Peter C. Butler, MD, of the David Geffen School of Medicine at University of California-Los Angeles, suggested two potential explanations for these effects associated with GLP-1 mimetics in a related editorial.
“The weight loss induced by the GLP-1 mimetics may promote gall stone formation,” he wrote. “Alternatively, GLP-1 mimetics may act pharmacologically on the gall bladder and biliary tree by decreasing gall bladder emptying and increasing cholangiocyte proliferation induced by GLP-1.”
Association with acute pancreatitis
In a separate study, researchers aimed to determine whether these drugs were associated with an increased risk for acute pancreatitis by performing a large population-based cohort study using combined health records from seven centers in Canada, the U.S. and the U.K.
They identified 1,532,513 patients with type 2 diabetes (51% men; mean age, 56.6 years; 3,464,659 person-years follow-up) who began using antidiabetic drugs from 2007 through June 2013, and were followed-up through June 2014. Then they performed nested case-control analyses of patients hospitalized with acute pancreatitis and up to 20 matched controls.

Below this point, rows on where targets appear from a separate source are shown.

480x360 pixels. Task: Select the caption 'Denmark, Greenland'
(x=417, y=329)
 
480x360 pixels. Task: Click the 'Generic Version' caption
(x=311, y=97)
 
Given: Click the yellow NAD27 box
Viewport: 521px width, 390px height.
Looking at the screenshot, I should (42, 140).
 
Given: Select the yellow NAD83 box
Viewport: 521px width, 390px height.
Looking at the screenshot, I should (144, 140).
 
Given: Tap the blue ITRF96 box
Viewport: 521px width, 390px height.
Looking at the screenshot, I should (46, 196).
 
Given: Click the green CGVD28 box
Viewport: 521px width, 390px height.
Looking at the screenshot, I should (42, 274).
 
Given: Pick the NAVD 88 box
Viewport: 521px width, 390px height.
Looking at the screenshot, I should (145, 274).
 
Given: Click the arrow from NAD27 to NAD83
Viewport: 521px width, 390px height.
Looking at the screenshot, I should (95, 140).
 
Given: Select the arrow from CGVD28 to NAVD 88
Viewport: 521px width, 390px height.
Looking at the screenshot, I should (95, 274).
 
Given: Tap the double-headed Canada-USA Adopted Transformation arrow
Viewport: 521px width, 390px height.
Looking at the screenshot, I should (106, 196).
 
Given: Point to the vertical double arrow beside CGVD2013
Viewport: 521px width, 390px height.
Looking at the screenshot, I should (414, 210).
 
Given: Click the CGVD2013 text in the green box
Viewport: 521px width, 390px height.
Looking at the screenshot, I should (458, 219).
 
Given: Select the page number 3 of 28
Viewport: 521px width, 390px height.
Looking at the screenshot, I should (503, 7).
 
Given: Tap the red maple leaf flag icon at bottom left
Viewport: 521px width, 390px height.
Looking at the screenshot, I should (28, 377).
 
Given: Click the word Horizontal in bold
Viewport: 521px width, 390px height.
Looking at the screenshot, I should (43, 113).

Throughout the study period, 5,165 patients were hospitalized for acute pancreatitis, for a corresponding incidence rate of 1.49 per 1,000 person-years. Neither incretin-based drug appeared associated with an increased risk for acute pancreatitis compared with current use of two or more oral antidiabetic drugs, and the risk did not vary by drug class or duration of use.
Conversely, the FDA adverse event reporting system “consistently shows a signal for acute pancreatitis with ... DPP-4 inhibitors and GLP-1 mimetics,” as well as a signal for pancreatic cancer with GLP-1 drugs, Butler wrote in his editorial.
“The absence of pancreatitis associated with GLP-1-based therapy in retrospective analyses, even in a large cohort, falls short of the gold standard, the [randomized clinical trial],” he added. “The same critique can be made of the retrospective cohort study by the same group, which found no association between pancreatic cancer and GLP-1-based therapy ... However, given the shortcoming of the FDA adverse event reporting system, and since it is not feasible to perform an RCT of sufficient size to address the potential for increased risks for relatively infrequent events such as pancreatic cancer, analyses of large patient cohorts after more prolonged drug exposure are required.” – by Adam Leitenberger
Butler PC. JAMA Intern Med. 2016;doi:10.1001/jamainternmed.2016.1523.
Azoulay reports no relevant financial disclosures. Please see the full study for a list of all other researchers’ relevant financial disclosures. Butler reports he is a member of the scientific advisory board for Semma Therapeutics.